A Cross‑Site Request Forgery vulnerability exists in the WordPress Spam Byebye plugin that allows an attacker to craft a malicious request that is sent in the context of an authenticated user. The flaw permits the execution of privileged actions on the site, potentially modifying content, deleting posts, or changing plugin settings. This weakness is classified as CWE‑352 and could compromise the integrity of the WordPress installation if an attacker can convince a logged‑in administrator to visit a malicious site.

The issue affects the Spam Byebye plugin from the ohtan vendor, versions up to and including 2.2.4. System administrators should verify whether their WordPress site is running any of those versions and plan for an upgrade.

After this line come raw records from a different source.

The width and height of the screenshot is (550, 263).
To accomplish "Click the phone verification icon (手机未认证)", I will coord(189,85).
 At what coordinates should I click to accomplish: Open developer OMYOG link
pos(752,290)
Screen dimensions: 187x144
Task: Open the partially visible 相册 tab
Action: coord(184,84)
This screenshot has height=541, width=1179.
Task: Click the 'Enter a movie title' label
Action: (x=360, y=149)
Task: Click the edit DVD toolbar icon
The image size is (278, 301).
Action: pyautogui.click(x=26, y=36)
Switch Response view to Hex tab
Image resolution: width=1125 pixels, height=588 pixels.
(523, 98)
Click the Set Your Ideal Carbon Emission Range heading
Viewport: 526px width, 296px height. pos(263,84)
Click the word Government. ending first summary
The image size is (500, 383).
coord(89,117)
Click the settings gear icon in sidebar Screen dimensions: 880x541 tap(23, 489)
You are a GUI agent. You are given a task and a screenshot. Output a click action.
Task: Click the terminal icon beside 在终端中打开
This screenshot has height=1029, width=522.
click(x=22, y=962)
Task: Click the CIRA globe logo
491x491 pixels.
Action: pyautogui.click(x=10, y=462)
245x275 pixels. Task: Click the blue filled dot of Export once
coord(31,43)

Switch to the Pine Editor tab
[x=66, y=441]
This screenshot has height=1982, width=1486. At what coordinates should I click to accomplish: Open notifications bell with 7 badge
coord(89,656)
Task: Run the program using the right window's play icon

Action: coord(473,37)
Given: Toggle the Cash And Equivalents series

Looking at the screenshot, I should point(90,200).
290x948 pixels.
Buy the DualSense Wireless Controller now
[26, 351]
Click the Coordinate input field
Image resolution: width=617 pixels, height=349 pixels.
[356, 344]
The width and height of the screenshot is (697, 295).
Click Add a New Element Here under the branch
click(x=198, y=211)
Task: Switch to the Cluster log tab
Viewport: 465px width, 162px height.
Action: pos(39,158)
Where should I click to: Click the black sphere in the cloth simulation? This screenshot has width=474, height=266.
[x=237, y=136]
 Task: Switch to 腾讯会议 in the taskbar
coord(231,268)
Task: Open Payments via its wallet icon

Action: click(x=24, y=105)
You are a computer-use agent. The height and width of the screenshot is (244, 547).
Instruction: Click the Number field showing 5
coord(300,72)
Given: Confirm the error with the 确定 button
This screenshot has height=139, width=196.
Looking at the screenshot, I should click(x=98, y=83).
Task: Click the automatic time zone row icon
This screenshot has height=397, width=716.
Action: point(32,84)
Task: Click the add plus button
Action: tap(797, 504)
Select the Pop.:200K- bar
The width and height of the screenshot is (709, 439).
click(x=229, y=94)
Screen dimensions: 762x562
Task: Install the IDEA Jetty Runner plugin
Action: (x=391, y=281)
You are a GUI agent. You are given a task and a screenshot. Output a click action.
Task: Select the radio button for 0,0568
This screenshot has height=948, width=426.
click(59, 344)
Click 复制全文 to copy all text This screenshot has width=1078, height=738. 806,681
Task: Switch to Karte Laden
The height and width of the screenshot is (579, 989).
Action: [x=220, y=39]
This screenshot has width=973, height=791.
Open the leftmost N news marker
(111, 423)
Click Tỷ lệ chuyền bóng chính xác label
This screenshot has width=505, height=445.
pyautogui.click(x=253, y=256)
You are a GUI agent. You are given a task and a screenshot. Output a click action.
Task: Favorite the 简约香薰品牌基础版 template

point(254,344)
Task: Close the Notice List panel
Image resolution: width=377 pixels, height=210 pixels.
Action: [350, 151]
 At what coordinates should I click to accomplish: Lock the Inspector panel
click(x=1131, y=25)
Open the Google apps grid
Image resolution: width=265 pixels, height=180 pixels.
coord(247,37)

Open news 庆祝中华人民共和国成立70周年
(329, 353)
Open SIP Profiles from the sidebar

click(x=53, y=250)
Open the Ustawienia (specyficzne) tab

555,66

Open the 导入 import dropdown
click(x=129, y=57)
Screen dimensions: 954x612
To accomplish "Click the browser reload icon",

The CVSS score of 4.3 reflects a moderate risk, and the EPSS score of < 1% indicates a low likelihood that the flaw will be actively exploited. The vulnerability is not listed in CISA’s KEV catalog, suggesting it has not yet been observed in the wild. Inferred attack vectors involve a malicious site or infected page that submits a crafted request while a legitimate user is authenticated. Successful exploitation would require the victim to be logged in with sufficient privileges for the desired action. Consequently, mitigation should prioritize preventing the plugin from processing unauthorized requests and ensuring that only legitimate user actions are accepted.